While his mother was away feeding, Quills had slept, soundly and silently, for perhaps an hour or more. Then he woke up--hungry, of course, as befitted a healthy young porcupine. Finding no warm mother to snuggle him and feed him, he at once set up his small but earnest complaint of whines and squeals and grumbles, all unconcerned as to who or what might overhear him.

As it chanced at this moment, a hungry weasel--the most insatiably bloodthirsty of all the wilderness prowlers--was just approaching the foot of the old maple, nosing out the somewhat stale trail of a rabbit. As his keen ear caught these tell-tale sounds from within the tree, he stopped short, and his malignant little eyes began to blaze. Then he glided around the great trunk, halted just below the hole, and sniffed discriminately at the strong fresh scent upon the bark. But at this point he hesitated--and it is not usual for a hungry weasel to hesitate. The scent was porcupine, and a grown-up porcupine was a proposition which not even his audacity was prepared to tackle. The sounds from within that tempting hole, to be sure, were the voice of a baby porcupine. But was the baby alone, or was the mother with it? In the latter case, he would as soon have jumped into the jaws of a lynx as enter that hole. The fresh scent on the bark offered no solution to the problem. Was it made in coming out or going in? He sniffed at it again, growing fiercer and more hungry every moment.

Suddenly he heard behind him a dry rattling of quills and a confused noise of squeals and chattering grunts. The mother porcupine was hurrying across the moist turf, gnashing her jaws, and looking twice her natural size with every quill on end. In her rage and anxiety she was making remarkable speed for a porcupine. The weasel, his long white fangs bared and his eyes red with disappointed fury, whipped about and stood facing her till she was within three or four feet of him. But for all his rage he was no fool. For her gnashing yellow teeth he had no respect whatever. But those deadly, poisonous, needle-sharp spines of hers! He had no wish to interview them too closely. With eleventh-hour discretion he slipped aside to make way for her, and glided off to pick up again the trail of the rabbit.

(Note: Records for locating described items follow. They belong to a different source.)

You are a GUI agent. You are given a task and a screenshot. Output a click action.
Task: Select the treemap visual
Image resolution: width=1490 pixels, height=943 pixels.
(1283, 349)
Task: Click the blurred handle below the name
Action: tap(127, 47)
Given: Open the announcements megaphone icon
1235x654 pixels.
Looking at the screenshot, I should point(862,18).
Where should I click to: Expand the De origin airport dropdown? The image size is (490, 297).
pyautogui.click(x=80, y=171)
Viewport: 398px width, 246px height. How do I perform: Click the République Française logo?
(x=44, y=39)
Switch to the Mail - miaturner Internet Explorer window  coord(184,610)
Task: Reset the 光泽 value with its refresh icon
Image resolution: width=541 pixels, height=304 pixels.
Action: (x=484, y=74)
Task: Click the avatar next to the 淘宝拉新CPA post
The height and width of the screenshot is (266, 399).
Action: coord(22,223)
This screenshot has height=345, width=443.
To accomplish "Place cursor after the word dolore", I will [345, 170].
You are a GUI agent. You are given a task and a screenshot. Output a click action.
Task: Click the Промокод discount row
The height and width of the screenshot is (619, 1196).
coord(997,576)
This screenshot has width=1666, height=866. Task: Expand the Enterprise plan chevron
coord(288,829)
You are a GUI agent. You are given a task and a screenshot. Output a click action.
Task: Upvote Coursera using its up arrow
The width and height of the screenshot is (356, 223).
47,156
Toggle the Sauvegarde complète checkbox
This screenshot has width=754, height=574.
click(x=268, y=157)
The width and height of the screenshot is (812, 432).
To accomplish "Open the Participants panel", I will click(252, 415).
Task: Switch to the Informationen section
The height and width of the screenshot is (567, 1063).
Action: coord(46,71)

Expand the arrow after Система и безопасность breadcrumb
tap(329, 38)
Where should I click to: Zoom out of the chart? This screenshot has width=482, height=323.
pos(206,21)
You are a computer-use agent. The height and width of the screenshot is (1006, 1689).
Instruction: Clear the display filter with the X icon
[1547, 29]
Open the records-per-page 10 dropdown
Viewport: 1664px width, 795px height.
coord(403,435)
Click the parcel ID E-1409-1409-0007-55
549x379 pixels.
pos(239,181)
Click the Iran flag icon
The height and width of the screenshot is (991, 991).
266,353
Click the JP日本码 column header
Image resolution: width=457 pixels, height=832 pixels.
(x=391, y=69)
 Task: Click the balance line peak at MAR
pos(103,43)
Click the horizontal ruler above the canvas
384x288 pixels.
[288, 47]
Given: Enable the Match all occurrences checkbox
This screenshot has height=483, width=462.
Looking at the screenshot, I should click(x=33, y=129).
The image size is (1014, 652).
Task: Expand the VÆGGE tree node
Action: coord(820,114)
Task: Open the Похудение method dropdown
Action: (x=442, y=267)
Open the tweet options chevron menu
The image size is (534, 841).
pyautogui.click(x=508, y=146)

The mother porcupine never even turned her head to see where the enemy had gone to. Wild with anxiety, she scrabbled up the trunk and into her nest. Her experienced nose, however, at once assured her that the weasel had not been inside. Instantly appeased, she stretched herself on her side, drew the complaining youngster to her breast, licked and nosed him for a few moments, and settled into a comfortable doze.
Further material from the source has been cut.